CONSIGNE: Recopiez à l'identique tous les enregistrements, depuis la ligne qui contient "Epico (631, 385)" jusqu'à celle qui contient "Anastasios Antoniou (50.0%) (96, 778)", ces deux lignes incluses.

ENREGISTREMENTS FOURNIS:
□ □ □

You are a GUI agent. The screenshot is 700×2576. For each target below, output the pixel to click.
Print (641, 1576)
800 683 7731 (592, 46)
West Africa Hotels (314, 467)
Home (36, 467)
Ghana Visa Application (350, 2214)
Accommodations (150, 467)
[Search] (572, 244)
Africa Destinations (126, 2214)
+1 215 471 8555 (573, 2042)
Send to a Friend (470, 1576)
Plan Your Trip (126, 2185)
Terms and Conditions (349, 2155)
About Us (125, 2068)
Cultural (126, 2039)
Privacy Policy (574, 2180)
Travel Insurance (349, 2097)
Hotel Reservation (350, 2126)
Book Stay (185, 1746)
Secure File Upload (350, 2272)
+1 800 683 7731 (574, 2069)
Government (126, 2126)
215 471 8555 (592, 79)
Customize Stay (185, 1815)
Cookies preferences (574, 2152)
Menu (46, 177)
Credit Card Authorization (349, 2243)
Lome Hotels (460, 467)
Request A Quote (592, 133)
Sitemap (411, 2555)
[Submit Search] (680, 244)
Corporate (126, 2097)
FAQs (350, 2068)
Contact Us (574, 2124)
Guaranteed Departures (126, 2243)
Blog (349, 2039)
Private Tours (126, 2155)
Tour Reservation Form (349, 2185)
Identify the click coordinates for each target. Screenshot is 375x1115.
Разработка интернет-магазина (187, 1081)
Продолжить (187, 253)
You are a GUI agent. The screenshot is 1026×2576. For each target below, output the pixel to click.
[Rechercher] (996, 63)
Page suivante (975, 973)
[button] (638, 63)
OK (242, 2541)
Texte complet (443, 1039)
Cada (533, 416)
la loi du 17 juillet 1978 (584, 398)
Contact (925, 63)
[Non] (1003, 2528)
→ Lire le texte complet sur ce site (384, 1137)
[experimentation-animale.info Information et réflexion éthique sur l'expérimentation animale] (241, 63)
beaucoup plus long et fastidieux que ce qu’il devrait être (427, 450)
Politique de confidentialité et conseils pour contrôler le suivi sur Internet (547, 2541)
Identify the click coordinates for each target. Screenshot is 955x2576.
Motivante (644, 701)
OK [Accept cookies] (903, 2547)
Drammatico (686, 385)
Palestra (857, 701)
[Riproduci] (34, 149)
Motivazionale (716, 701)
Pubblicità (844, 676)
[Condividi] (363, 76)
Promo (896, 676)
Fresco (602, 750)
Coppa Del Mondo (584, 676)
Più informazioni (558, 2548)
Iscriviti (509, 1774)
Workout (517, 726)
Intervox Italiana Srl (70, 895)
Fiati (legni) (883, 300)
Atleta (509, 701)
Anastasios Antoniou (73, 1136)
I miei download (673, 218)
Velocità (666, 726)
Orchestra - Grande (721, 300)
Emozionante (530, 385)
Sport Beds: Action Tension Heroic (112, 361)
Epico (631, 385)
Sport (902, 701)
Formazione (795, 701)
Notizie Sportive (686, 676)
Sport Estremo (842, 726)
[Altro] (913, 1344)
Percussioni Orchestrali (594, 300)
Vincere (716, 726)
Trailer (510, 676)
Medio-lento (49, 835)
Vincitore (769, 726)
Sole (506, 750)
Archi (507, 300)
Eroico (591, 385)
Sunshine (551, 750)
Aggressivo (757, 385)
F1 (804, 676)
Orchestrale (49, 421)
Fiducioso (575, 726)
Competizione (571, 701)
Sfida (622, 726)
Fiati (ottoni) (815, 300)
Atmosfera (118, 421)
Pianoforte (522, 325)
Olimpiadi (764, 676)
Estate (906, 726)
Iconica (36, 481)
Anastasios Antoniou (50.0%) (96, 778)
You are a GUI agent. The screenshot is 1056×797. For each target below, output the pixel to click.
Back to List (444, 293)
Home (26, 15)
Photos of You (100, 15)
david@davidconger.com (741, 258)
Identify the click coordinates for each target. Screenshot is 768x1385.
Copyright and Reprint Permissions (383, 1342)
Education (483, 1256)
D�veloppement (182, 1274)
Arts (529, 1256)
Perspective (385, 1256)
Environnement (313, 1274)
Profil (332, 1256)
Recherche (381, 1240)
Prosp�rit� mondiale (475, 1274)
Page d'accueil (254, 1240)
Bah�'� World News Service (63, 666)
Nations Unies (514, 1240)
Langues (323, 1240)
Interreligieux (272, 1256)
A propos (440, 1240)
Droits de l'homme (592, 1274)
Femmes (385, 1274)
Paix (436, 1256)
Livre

□ □ □

RÉPONSE ATTENDUE:
Epico (631, 385)
Sport (902, 701)
Formazione (795, 701)
Notizie Sportive (686, 676)
Sport Estremo (842, 726)
[Altro] (913, 1344)
Percussioni Orchestrali (594, 300)
Vincere (716, 726)
Trailer (510, 676)
Medio-lento (49, 835)
Vincitore (769, 726)
Sole (506, 750)
Archi (507, 300)
Eroico (591, 385)
Sunshine (551, 750)
Aggressivo (757, 385)
F1 (804, 676)
Orchestrale (49, 421)
Fiducioso (575, 726)
Competizione (571, 701)
Sfida (622, 726)
Fiati (ottoni) (815, 300)
Atmosfera (118, 421)
Pianoforte (522, 325)
Olimpiadi (764, 676)
Estate (906, 726)
Iconica (36, 481)
Anastasios Antoniou (50.0%) (96, 778)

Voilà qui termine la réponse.